Primary human cells and pluripotent stem cells are important models for understanding and validating mechanisms of DS, but are limited by ethical, legal, and accessibility issues. Both primary cell types and iPSCs from humans with DS are valuable tools that can be used long-term for large scale drug screening to identify treatments for DS.
Acknowledgments
This work was supported in part by the National Human Genome Research Institute’s Intramural Research Program, National Institutes of Health, Bethesda, Maryland through grant Z1A HG200399-04 (Investigator: Diana Bianchi). The authors also wish to acknowledge the help and support of Julia Fekecs and the NHGRI Medical Illustration Team.
Glossary
- Allometric scaling
understanding how organisms change relative to size and development
- Amniocytes
Cells obtained from amniotic fluid for routine prenatal clinical diagnosis of trisomy 21 (T21).
- Amyloid plaques
Accumulation of Aβ peptides occurs due to overproduction of type Aβ-42, a less soluble, neurotoxic form of Aβ believed to underlie neurodegeneration in AD.
- APP
A gene that codes for amyloid precursor protein. APP is cleaved by enzymes to produce soluble amyloid precursor protein and amyloid-β (Aβ). APP mutations are linked to early-onset Alzheimer disease (AD).
- Bioavailability
The amount of administered dose that reaches the systemic circulation and varies by route of administration (e.g. oral vs intravenous).
- Cholinergic
Molecules that modulate acetylcholine signaling. Potentiation of acetylcholine signaling is used to improve cognition in individuals with dementia.
- Chorionic villi (CV)
Projections of placental tissue that contain cells produced by the fetus. CV are primarily used for diagnosis of T21 or other aneuploidies.
- DYRK1A
Dual Specificity Tyrosine Phosphorylation Regulated Kinase 1A is an enzyme that catalyzes autophosphorylation on serine/threonine and tyrosine residues that may be involved in regulating cell proliferation and brain development.

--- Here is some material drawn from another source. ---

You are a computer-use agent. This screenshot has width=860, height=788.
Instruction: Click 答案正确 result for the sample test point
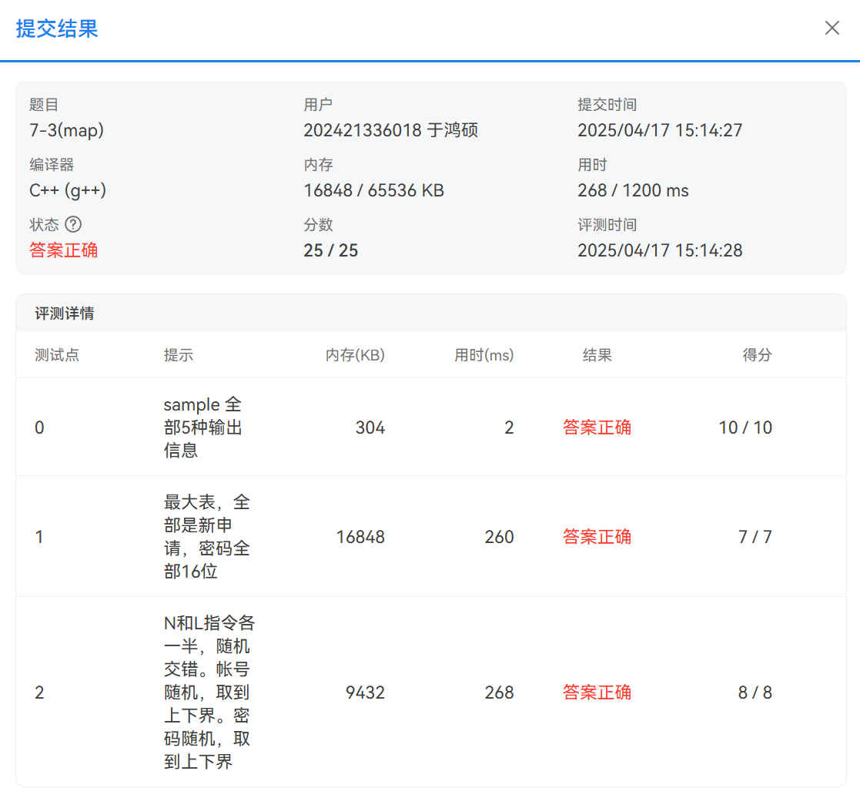tap(597, 428)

- Epigallocatechin gallate (EGCG)
is a polyphenol with antioxidant activity found in green tea that acts as a DYRK1A kinase inhibitor.
- GABA
gamma-aminobutyric acid is the primary inhibitory neurotransmitter in the central nervous system (CNS).
- Glutamatergic
Molecules that modulate the excitatory glutamate signaling pathway. Inhibition of NMDA type glutamate receptors is used to improve cognition in individuals with dementia.
- Hsa21
Human chromosome 21 is one of the smallest autosomes and contains over 200 protein coding genes present in three copies in Down syndrome (DS).
- Liposomal vaccine
In AD, phosphorylated tau accumulates in response to increased Aβ levels causing neurotoxicity. The vaccine elicits an immune response, targeting phosphorylated form of microtubule associated protein Tau to reduce tauopathy.
- Lymphoblastoid
B–lymphocytes transformed using Epstein Bar virus to confer immortality.
- Microglia
Small cells that act as the resident phagocyte within the CNS.
- Pharmacokinetics/ADMET
What the body does to a drug, including absorption, distribution, metabolism, and excretion (ADME). Adding the study of toxicity becomes the acronym ADMET.
- Placebo
A substance or procedure that mimics treatment but lacks any active ingredients, used as a control to determine the efficacy of treatment.
- Senescence
The period when cells exit the cell cycle and cease to divide but continue to carry out physiological activities.
- Ts65Dn
A mouse model of DS with a small freely segregating chromosome trisomy of the centromeric region (50 genes non-orthologous to Hsa21) of Mmu17 and distal region (104 genes orthologous to Hsa21) of Mmu16.
Appendix
Resources
Footnotes
The authors declare no competing financial interests.